A friend wrote me a nice email saying “only the UK is capable of getting out of Europe twice in one week”.

He was referring to England’s exit from the Euro Cup and linking it to the Brexit vote a few days earlier as if the English team wanted to confirm the vote in the referendum. The news of the Brexit result caused immediate havoc on world markets as shares, oil prices and the sterling exchange rate fell simultaneously, but some more than others.

Brent crude oil price fell from almost $51.50 (Dh189) a barrel on the eve of the referendum to almost $47.5 a barrel a couple of days later. However, it recovered partially and is moving like a yo-yo at around $49-$50 now.

The market is described as being very volatile. Rightly so as the extent of the Brexit impact is not yet fully understood.

By itself the UK leaving the European Union is unlikely to cause a lasting impact on oil. The UK demand in 2016 is estimated at 1.66 million barrels a day (mbd), which is only 1.7 per cent of global demand. Its oil production is 0.98-mbd, which is even less in relative terms at 1 per cent. Therefore, pressure on oil prices would be driven by probable risks to the economy rather than by fundamentals.

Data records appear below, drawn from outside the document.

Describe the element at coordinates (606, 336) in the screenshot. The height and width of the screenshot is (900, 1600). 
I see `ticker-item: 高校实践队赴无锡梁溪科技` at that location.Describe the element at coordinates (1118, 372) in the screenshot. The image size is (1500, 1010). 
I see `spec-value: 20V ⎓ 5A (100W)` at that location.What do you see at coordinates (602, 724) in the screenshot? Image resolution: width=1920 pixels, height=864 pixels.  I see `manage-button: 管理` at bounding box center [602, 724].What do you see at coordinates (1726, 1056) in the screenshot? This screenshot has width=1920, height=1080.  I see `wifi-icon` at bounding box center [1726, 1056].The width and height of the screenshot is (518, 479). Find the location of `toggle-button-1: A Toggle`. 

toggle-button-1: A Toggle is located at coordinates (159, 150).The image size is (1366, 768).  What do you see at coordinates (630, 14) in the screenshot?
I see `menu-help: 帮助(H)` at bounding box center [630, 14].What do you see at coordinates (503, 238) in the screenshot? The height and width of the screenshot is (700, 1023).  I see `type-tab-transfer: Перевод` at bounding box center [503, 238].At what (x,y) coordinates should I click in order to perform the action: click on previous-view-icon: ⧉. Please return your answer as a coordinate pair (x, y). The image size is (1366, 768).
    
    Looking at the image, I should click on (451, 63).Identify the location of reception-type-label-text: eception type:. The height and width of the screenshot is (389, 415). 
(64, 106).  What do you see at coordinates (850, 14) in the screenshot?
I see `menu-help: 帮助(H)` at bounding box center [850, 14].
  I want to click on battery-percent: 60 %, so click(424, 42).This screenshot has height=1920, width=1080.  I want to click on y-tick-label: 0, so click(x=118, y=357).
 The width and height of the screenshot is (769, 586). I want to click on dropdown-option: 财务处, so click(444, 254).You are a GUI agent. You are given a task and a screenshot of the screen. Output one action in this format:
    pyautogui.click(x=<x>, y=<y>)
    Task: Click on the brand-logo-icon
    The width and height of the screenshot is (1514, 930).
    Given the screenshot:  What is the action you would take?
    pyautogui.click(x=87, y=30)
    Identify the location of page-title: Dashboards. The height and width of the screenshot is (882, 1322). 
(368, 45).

Therefore, the immediate decline in oil prices was a knee-jerk reaction to the gravity of the vote and the fear that it may have a bigger impact on the European Union and the world economy at large. The UK itself might suffer higher import prices as European oil and gas sellers may impose tariffs.

Concessions

All this would depend on the final negotiations and whether the EU would extend any concessions to the UK, which does not seem likely given the current mood. The suggestion in the Wall Street Journal that the UK “can just as easily buy LNG from the US or elsewhere if any proposed tariffs prove to be too high” is counterproductive as the UK would lose its investment in existing and well-established pipeline linkages with European countries and incur new investment in additional LNG terminals.

The contentious shale gas development in the UK is too far away to be considered for now.

The area where the UK energy sector is likely to suffer more is related to uncertainties on North Sea investments, as companies may pause until the full extent of Brexit is known. Smaller companies may face difficulties raising capital especially as the level of oil prices is not supporting either.

The dollar appreciation against the pound will make UK imports more expensive and this would be reflected on consumers in higher prices on oil products, gas and electricity. The exchange rate before the vote was $1.52 to the pound, and fell to almost $1.32 before rising to around $1.37.

Risk

Official statements said during the Brexit campaign that the UK “energy trilemma” of secure supply, less carbon emissions and affordable energy prices look at risk now after the vote.

Security of supply would now depend on relations and agreements with the EU, which are not expected to be as good as they were before the exit. Low carbon energy development is expected to suffer by the reluctance of investors until things become clearer. Consumer prices are likely to increase, either by EU tariffs or alternative supplies.

Even after the vote, UK energy minister Andrea Leadsom said that investors will still be interested in the UK market for renewable energy, though Siemens said it plans to freeze new investment in the country’s wind sector for the time being.

The views of the major energy companies are reflected in Shell saying that it would continue working with the relative institutions though it favoured the UK to remain in the EU.

A Rigzone blog on June 24 suggested that “leaving the EU could ultimately signal a more prosperous future for the UK North Sea. Norway, a key player in the energy industry, already exists successfully outside of the EU and now it’s the UK’s time to carve out its own future.”

Cherry-picking

Very upbeat but unlikely to be the case. Norway decided from day one not to become a member but implemented all EU directives and sought all kinds of cooperation with the EU unlike the UK, which after cherry-picking inside the EU for over 40 years now decides to leave.

At the moment, there is fading concern over the Brexit vote except in the UK where a large portion of the population are shocked at the result. Politicians are haggling and not giving guidance as to how things would be handled.

Scotland and the city of London are considering independence and Northern Ireland wants a vote to join the Republic.

The Brexit might not happen after all.

 

The writer is former head of the Energy Studies Department at the Opec Secretariat in Vienna.